*Data listing*:
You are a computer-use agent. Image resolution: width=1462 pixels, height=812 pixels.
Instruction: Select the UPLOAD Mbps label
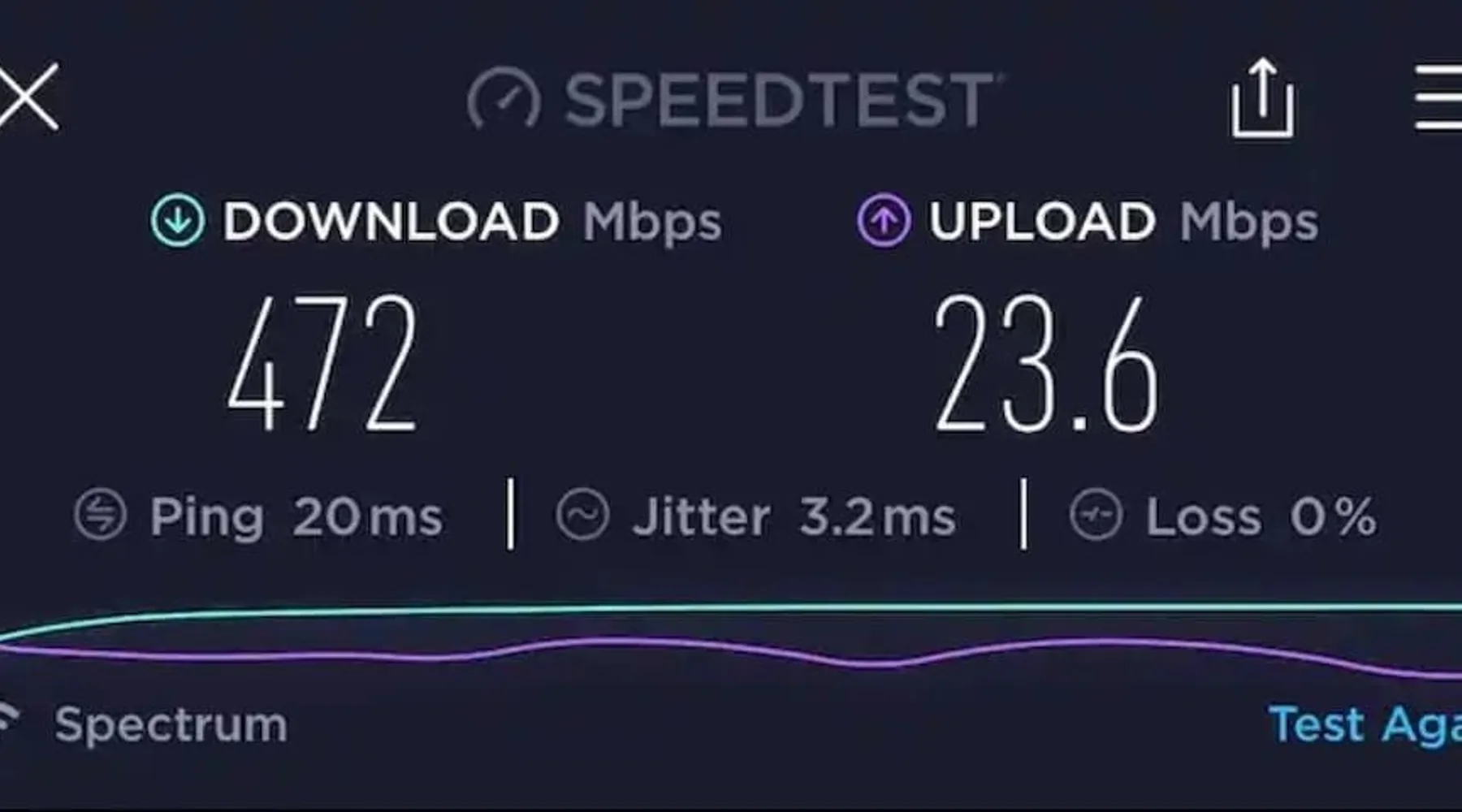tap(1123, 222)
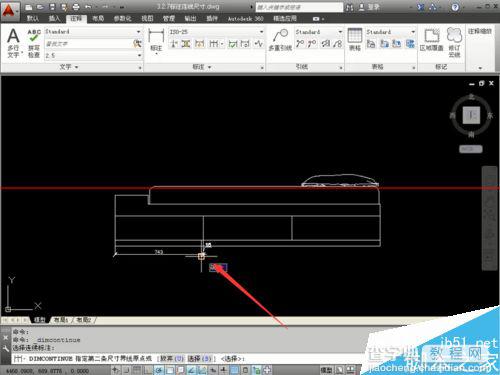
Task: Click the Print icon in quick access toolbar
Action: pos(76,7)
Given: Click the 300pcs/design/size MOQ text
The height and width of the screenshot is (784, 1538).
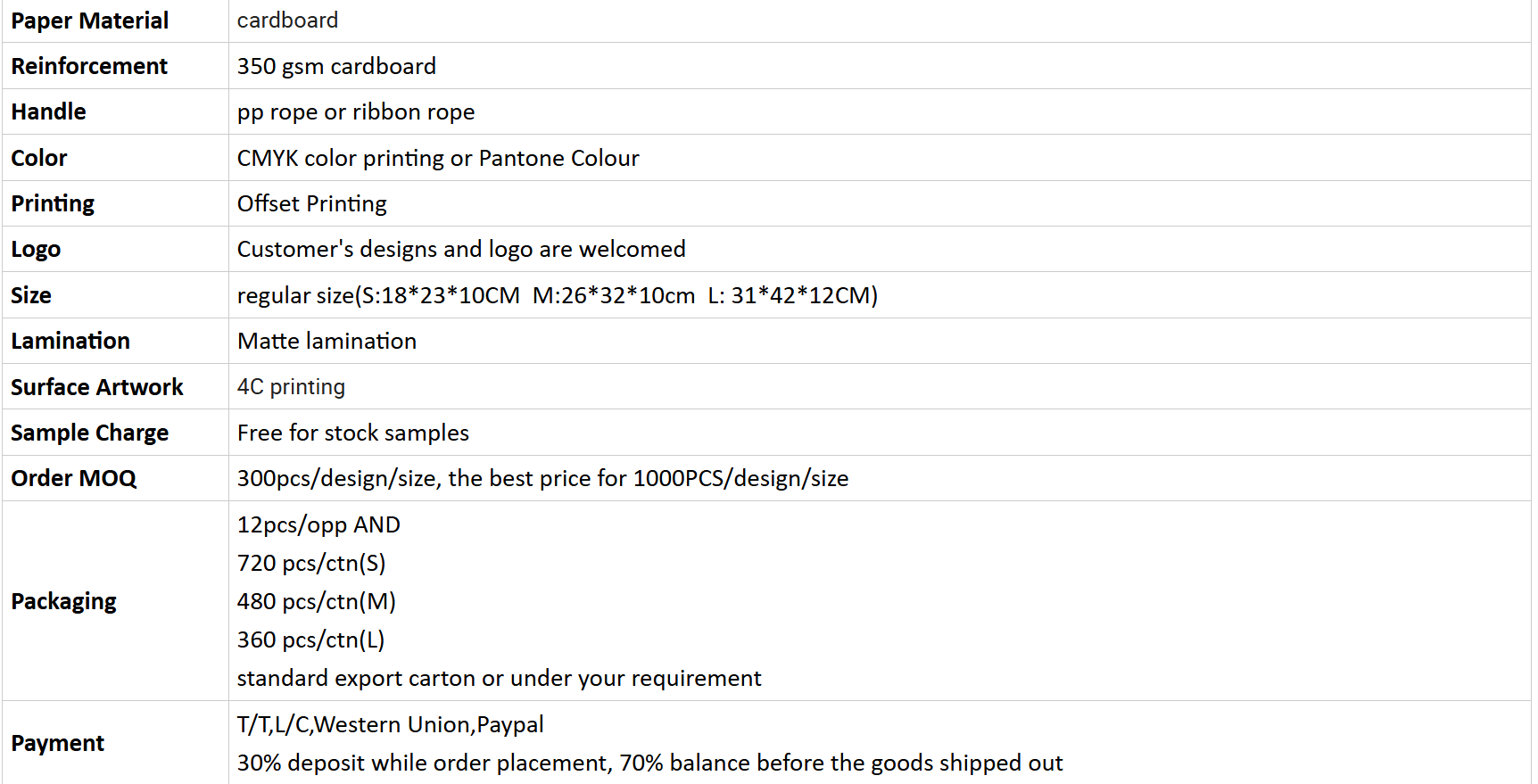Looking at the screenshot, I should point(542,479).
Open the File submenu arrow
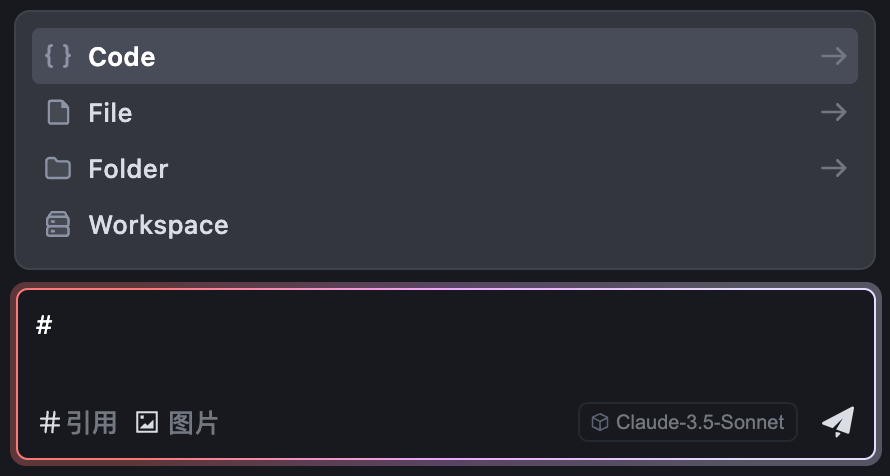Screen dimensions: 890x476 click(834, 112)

*Description of the task*:
Your task is to reproduce exactly the lines from the one with "The height and" to the end of the material, both included, with the pictures left out.

*Answer space*:
The height and width of the screenshot is (784, 1538).
Looking at the screenshot, I should point(542,479).
Open the File submenu arrow
Screen dimensions: 890x476 click(834, 112)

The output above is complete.